Trotzdem kamen beide wieder, jeder für sich, um einander zu verklagen. Da bekam beim Mittagessen der Fabrikant kein Fleisch und als er trotzig aufbegehrte, meinte der Stricker: „Reget Euch nicht so auf, Hürlin, Strafe muß sein. Der Heller hat mir erzählt, was Ihr heut wieder für Reden verführt habt.“ Der Seiler triumphierte über diesen unerwarteten Erfolg nicht wenig. Aber abends ging es umgekehrt, Heller bekam keine Suppe und die zwei Schlaumeier merkten, daß sie überlistet waren. Von da an hatte die Angeberei ein Ende.

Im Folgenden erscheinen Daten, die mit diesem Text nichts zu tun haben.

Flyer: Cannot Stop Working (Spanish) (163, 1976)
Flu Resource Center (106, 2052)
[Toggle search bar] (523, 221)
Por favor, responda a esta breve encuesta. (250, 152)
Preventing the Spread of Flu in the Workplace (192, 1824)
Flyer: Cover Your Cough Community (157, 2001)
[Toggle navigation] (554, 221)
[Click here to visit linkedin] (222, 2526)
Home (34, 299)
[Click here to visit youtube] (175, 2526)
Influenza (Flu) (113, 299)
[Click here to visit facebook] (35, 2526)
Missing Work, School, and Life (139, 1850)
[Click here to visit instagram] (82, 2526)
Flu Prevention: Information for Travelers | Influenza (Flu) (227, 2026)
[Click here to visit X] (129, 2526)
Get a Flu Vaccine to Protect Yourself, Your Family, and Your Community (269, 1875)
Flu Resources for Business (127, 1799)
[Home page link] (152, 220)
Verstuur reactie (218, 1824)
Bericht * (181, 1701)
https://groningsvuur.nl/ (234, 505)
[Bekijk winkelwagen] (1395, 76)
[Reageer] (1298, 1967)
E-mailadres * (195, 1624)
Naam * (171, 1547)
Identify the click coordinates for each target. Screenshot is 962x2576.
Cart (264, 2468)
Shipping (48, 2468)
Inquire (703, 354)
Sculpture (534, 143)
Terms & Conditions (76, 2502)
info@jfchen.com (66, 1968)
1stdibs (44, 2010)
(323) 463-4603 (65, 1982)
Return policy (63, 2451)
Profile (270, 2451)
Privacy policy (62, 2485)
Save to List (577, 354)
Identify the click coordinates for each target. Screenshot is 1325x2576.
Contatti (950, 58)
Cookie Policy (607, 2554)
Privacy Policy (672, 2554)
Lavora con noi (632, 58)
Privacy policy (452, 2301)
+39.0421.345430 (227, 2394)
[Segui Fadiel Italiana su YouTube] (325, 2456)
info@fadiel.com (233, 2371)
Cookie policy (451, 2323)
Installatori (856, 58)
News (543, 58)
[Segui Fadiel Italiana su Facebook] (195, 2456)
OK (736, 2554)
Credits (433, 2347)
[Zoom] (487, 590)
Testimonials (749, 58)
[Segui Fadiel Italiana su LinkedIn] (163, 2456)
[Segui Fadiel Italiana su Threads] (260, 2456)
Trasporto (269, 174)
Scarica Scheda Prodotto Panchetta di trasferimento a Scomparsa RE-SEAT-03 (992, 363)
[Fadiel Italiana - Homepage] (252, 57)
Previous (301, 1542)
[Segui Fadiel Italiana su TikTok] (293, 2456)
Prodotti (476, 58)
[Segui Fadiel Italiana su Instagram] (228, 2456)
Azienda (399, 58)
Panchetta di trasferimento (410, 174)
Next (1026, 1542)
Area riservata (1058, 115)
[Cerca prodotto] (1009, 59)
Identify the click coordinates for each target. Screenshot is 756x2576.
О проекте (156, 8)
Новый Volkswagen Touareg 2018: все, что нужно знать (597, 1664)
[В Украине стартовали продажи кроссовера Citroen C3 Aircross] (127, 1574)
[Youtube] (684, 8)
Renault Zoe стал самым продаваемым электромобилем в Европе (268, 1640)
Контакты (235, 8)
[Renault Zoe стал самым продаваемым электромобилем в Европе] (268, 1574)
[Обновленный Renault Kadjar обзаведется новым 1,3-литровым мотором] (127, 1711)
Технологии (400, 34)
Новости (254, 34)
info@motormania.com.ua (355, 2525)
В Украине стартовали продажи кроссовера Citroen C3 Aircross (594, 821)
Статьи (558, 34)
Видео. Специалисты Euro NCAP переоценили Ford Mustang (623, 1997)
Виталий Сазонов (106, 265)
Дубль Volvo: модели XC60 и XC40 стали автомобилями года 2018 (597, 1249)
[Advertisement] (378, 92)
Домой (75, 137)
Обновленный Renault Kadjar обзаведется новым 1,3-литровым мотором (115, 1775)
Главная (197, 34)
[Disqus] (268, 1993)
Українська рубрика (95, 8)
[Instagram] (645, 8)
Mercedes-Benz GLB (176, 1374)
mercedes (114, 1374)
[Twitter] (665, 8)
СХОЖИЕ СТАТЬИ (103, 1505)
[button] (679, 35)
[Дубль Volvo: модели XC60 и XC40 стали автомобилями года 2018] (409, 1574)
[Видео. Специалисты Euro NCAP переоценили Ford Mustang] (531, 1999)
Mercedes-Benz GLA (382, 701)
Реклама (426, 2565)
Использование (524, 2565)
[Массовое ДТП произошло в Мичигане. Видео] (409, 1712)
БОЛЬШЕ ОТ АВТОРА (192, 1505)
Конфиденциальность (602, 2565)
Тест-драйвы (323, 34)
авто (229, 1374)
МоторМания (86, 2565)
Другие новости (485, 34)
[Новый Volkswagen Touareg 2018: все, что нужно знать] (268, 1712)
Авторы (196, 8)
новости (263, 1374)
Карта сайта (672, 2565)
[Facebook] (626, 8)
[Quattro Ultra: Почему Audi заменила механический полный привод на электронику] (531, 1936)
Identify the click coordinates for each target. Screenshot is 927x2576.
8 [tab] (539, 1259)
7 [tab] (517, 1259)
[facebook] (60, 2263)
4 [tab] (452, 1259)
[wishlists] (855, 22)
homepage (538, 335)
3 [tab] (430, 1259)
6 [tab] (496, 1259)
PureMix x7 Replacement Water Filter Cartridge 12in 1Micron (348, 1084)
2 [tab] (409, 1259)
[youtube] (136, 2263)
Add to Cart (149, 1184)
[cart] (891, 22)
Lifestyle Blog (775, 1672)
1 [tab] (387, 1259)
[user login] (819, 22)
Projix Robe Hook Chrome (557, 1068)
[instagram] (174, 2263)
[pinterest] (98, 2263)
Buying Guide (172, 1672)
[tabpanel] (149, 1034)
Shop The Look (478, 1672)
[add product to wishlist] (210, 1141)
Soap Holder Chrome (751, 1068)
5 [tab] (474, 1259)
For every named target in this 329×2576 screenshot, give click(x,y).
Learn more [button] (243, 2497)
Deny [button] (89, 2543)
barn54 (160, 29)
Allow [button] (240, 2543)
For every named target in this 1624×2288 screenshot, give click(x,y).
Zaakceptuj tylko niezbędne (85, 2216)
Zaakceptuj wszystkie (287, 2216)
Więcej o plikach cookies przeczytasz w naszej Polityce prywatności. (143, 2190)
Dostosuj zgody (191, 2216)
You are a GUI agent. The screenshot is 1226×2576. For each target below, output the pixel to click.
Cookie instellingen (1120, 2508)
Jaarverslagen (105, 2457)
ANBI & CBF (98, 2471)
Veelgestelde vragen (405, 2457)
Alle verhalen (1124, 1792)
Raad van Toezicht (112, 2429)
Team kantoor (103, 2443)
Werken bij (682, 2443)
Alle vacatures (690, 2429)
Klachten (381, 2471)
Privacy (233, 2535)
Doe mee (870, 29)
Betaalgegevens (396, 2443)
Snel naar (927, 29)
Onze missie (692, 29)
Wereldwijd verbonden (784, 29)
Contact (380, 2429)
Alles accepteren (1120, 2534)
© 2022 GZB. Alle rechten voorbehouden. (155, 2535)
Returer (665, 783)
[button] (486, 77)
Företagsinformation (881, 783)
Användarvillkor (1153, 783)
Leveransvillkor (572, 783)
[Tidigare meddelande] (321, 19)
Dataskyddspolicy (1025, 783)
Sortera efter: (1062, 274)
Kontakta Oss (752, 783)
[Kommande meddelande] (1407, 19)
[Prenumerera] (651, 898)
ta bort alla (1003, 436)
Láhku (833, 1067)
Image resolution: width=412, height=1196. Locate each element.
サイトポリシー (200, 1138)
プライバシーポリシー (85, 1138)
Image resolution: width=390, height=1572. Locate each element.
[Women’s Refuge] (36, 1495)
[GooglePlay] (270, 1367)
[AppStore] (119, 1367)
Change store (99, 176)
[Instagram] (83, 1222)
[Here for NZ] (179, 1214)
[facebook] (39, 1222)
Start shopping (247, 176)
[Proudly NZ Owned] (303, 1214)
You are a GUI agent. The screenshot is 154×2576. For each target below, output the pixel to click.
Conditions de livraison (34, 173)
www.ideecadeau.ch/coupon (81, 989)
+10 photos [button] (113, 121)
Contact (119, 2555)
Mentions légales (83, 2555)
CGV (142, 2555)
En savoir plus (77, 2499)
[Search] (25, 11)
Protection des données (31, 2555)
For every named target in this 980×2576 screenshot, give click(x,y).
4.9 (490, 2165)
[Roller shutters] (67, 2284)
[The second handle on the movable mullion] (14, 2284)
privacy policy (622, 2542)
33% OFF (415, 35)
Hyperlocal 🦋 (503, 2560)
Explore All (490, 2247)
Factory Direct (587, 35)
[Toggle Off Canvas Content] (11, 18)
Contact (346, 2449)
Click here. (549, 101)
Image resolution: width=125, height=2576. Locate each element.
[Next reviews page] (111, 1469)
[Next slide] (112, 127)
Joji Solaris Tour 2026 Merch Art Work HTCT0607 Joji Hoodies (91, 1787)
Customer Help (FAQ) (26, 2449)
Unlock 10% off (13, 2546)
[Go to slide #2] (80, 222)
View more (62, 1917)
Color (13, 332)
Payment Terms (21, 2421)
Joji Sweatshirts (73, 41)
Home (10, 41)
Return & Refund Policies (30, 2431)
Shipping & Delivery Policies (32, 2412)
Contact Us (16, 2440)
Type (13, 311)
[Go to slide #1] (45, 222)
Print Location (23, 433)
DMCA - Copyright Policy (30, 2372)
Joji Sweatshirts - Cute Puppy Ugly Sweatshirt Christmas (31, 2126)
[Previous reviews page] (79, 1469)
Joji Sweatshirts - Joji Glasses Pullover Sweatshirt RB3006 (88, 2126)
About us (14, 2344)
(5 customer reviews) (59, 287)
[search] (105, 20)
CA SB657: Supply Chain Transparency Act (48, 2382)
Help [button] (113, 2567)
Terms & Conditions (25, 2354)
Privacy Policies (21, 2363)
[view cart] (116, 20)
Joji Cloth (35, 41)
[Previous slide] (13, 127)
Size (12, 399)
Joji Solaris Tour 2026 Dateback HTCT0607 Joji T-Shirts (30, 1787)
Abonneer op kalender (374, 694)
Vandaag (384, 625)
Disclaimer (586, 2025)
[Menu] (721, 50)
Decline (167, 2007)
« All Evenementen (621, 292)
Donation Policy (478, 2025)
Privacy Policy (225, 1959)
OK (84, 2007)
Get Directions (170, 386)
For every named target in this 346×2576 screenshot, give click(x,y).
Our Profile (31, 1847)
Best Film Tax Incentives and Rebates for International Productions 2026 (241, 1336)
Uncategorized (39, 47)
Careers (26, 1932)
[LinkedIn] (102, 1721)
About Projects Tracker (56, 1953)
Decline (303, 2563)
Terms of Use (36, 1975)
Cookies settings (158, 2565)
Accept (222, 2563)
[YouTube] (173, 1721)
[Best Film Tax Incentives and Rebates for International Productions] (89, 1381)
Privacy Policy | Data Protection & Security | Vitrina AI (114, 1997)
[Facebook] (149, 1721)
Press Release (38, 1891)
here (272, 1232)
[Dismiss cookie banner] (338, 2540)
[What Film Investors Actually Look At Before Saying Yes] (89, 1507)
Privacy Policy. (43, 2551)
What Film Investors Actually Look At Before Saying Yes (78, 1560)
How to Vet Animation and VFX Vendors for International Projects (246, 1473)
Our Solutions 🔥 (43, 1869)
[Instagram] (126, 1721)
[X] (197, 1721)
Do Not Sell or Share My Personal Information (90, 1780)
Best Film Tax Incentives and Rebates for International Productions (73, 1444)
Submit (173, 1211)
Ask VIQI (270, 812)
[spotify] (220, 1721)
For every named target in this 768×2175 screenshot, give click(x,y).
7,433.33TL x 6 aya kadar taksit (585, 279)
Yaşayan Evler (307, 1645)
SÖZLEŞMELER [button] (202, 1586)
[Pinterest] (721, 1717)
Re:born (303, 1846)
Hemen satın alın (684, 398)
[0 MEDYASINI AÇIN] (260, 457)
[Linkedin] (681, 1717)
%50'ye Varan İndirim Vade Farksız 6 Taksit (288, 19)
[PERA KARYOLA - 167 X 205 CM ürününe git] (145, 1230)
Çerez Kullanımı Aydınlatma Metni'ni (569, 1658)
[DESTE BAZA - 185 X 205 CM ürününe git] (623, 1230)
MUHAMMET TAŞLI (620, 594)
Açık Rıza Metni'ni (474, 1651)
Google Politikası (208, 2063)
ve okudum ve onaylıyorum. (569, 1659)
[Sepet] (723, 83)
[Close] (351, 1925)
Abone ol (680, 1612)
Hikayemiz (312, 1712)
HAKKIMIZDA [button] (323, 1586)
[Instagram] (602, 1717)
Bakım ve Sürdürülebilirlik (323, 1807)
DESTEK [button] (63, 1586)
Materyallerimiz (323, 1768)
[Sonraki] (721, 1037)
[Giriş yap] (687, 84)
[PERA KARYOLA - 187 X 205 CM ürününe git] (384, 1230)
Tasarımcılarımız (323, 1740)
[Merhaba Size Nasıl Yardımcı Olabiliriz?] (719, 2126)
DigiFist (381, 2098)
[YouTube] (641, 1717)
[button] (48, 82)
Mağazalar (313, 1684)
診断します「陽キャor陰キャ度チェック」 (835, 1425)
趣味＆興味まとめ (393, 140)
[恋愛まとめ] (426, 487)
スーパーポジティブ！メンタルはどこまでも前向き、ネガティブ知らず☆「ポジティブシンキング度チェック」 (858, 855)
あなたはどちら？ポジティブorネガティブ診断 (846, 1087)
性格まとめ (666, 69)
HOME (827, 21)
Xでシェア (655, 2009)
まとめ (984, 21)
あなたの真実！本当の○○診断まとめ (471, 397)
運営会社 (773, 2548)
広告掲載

Untereinander aber ließen sie sich keine Ruhe. Nur selten einmal, wenn sie nebeneinander am Rain droben kauerten und den Vorübergehenden ihre faltigen Hälse nachstreckten, spann sich vielleicht für eine Stunde eine flüchtige Seelengemeinschaft zwischen ihnen an, indem sie miteinander über den Lauf der Welt, über den Stricker, über die Armenpflege und über den dünnen Kaffee im Spittel räsonierten oder ihre kleinen idealen Güter austauschten, welche bei dem Seiler in einer bündigen Psychologie der Weiber, bei Hürlin hingegen aus Wandererinnerungen und phantastischen Plänen zu Finanzspekulationen großen Stils bestanden.
„Siehst du, wenn halt einer heiratet —“ fing es bei Heller allemal an. Und Hürlin, wenn an ihm die Reihe war, begann stets: „Tausend Mark wenn mir einer lehnte —“ oder: „Wie ich dazumal in Solingen drunten war.“ Drei Monate hatte er vor Jahren einmal dort gearbeitet, aber es war erstaunlich, was ihm alles gerade in Solingen passiert und zu Gesicht gekommen war.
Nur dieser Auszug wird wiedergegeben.